_ABOUT THIS TASK_: For this exercise, the lines from the one with "Image resolution: width=728" through the final line of the data below are to be transcribed exactly, and pictures are to be skipped.
==========
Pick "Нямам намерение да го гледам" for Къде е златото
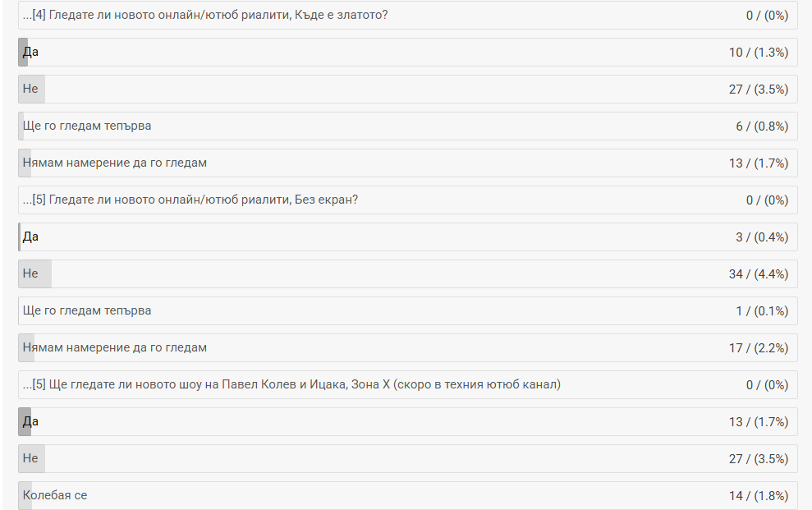The height and width of the screenshot is (510, 812). [115, 163]
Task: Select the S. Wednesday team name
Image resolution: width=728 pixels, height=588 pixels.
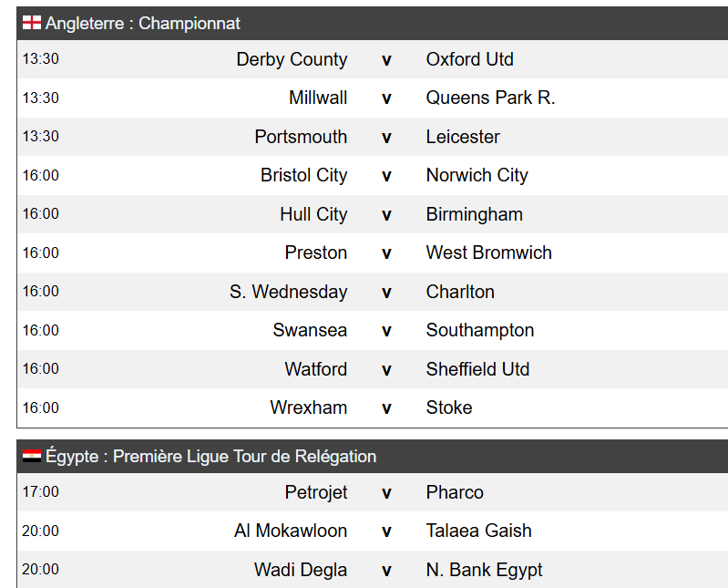Action: pos(288,292)
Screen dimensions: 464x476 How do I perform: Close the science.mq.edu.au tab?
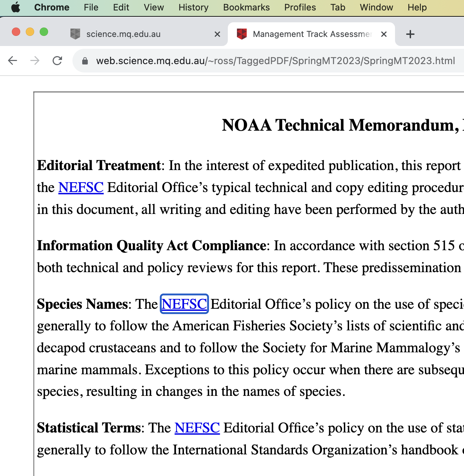coord(217,34)
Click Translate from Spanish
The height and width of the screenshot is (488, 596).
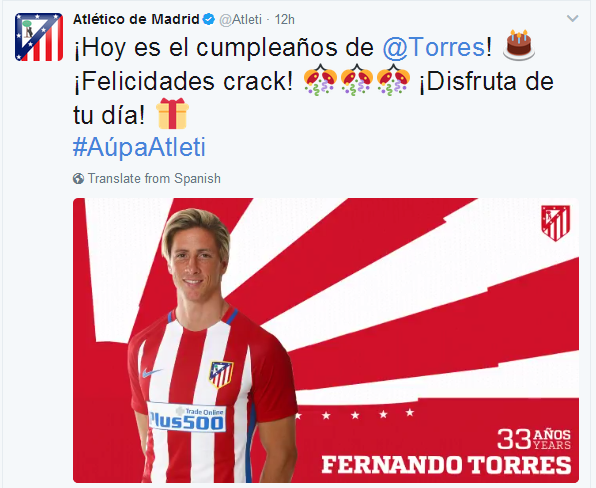(154, 178)
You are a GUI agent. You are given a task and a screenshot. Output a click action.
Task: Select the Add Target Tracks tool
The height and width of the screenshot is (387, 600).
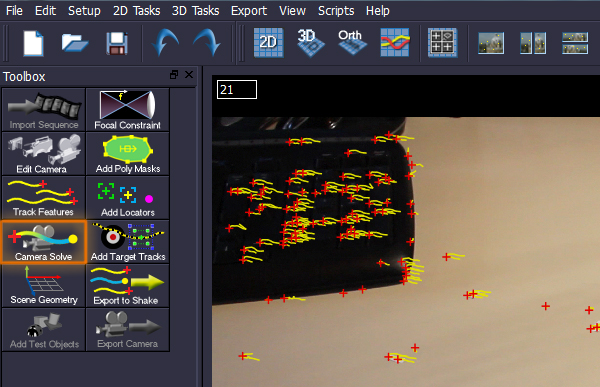pos(127,242)
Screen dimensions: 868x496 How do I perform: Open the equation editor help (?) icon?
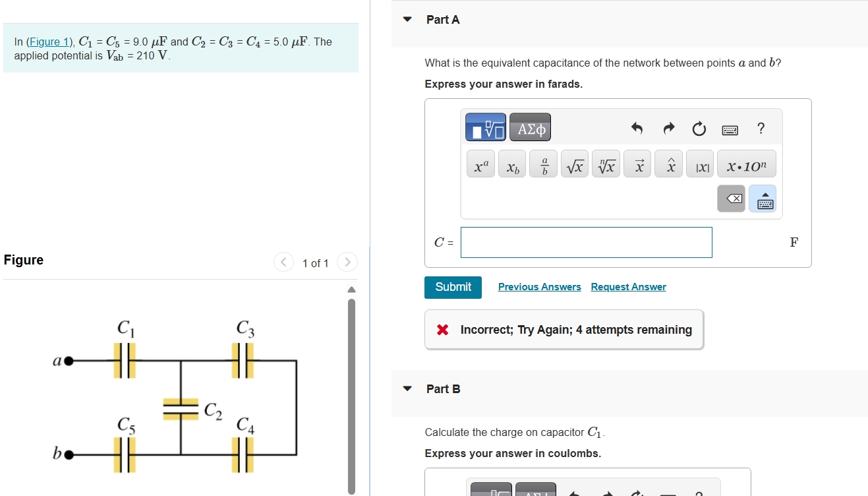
==========
_SOLUTION FOR THIS PROBLEM_:
Image resolution: width=728 pixels, height=588 pixels.
Action: pos(288,292)
Screen dimensions: 464x476 How do I perform: Close the science.mq.edu.au tab?
coord(217,34)
Click Translate from Spanish
The height and width of the screenshot is (488, 596).
(154, 178)
You are a GUI agent. You are given a task and a screenshot. Output a click action.
Task: Select the Add Target Tracks tool
The height and width of the screenshot is (387, 600).
pos(127,242)
Screen dimensions: 868x496 How do I perform: Open the equation editor help (?) icon?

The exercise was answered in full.